Saturday, November 3, 2007

Brewin' green beer, if you will

Well, beer's gone into crisis mode, apparently. I suppose I should have known, but had never really considered, that the agricultural market operates like any other market. Decreased demand for barley and hops a couple years ago resulted in less planting of both last year, and a couple unlucky weather events sealed the deal. The result? Much higher prices on barley and hops, and uncomfortable times for American craft brewers and craft beer lovers. Obviously, it's also a bad time to be a homebrewer.

Unless!

Now, this is probably a crazy idea, but in keeping with my recent resolutions to live in a manner consistent with my best understanding of the world - i.e. as locally and really green* as possible - why can't I grow some barley and hops myself? Well, no reason at all, actually. That's exactly what I'm going to do. I have a little space and some nice compost rotting happily away, and I intend to use them.

The barley, of course, will likely be a novelty if I can even manage to grow it. I have only a tiny plot in our back yard, and I don't anticipate I'll be able to grow enough back there for more than the most meager microbatch of scratch-made beer. Even if I can eke out a significant harvest, there's still the matter of malting and roasting it, neither of which are reputed to be easy to get right. All told, it will be an experiment, more for fun than for profit, and even more for practice than for fun. One day I will have more than a tiny backyard plot, and I will be ready!

The hops, on the other hand, might not only save me money, but might even be a viable business venture. They're a climbing vine, so they shouldn't need all that much space, and unlike barley, which has increased in price only some 80%, hops have become an astonishing 700% pricier this year. They also rather like the Northwest climate; so even if I end up having to buy barley, I can still grow my own bitter and save a bundle doing it!

Since I've arrived in Seattle and seen the number of food gardens even in our dense, relatively urban neighborhood - admittedly a few miles away from downtown and made up mostly of single-family homes with a few condos, not the large apartment blocks the real urban center - I've been wondering why more people nationwide don't grow more of their own food. Sure, gardening is a fairly popular hobby, but not nearly popular enough to be called common. I suppose, like many things American, it's a matter of patience vs. convenience. It takes a long time to grow tomatoes instead of buying them at the store!
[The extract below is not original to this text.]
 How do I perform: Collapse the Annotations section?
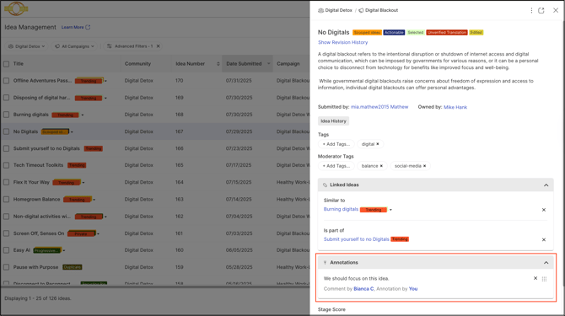point(546,263)
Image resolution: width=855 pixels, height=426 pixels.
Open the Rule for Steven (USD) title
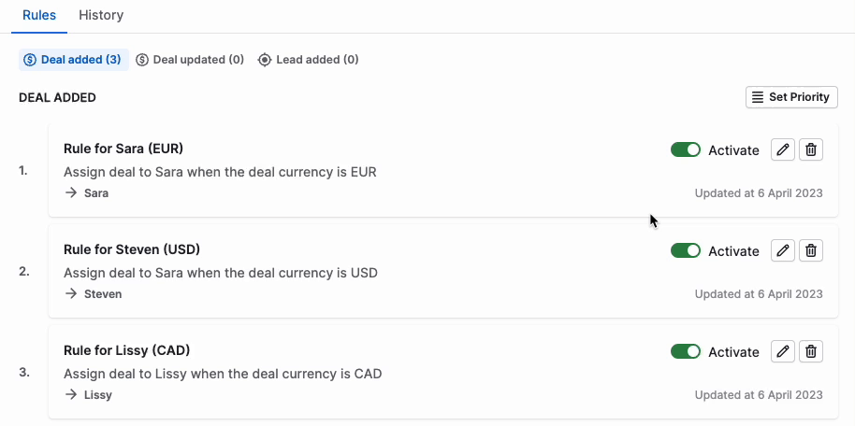click(132, 249)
As much as America has changed, though, since gardening started to become less popular decades ago, today would be a fine time for a resurgence in its popularity. We're not talking about landscaping with petunias here, either; even a man's man should be able to get behind the idea of feeding his family with his own By-God sweat and blood.
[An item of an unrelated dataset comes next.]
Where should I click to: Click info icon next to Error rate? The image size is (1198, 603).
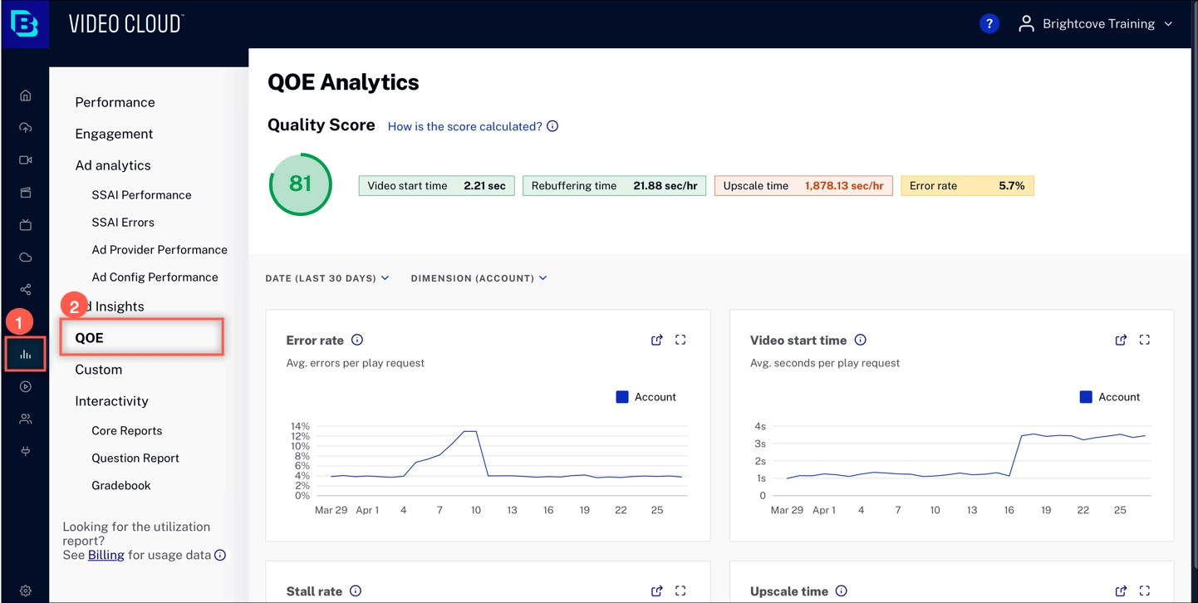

Hell, if American families grew a few vegetables, maybe it would even help reduce obesity and improve general health. I can't picture many parents allowing their families to get away without eating their greens if it were a matter of pride and not just prudence, nor can I see the blue-collar man settling for Bud Light any longer if the missus brewed up a fine, nutty Pilsner instead. I don't expect it to happen, mind you, but the idea has its merits.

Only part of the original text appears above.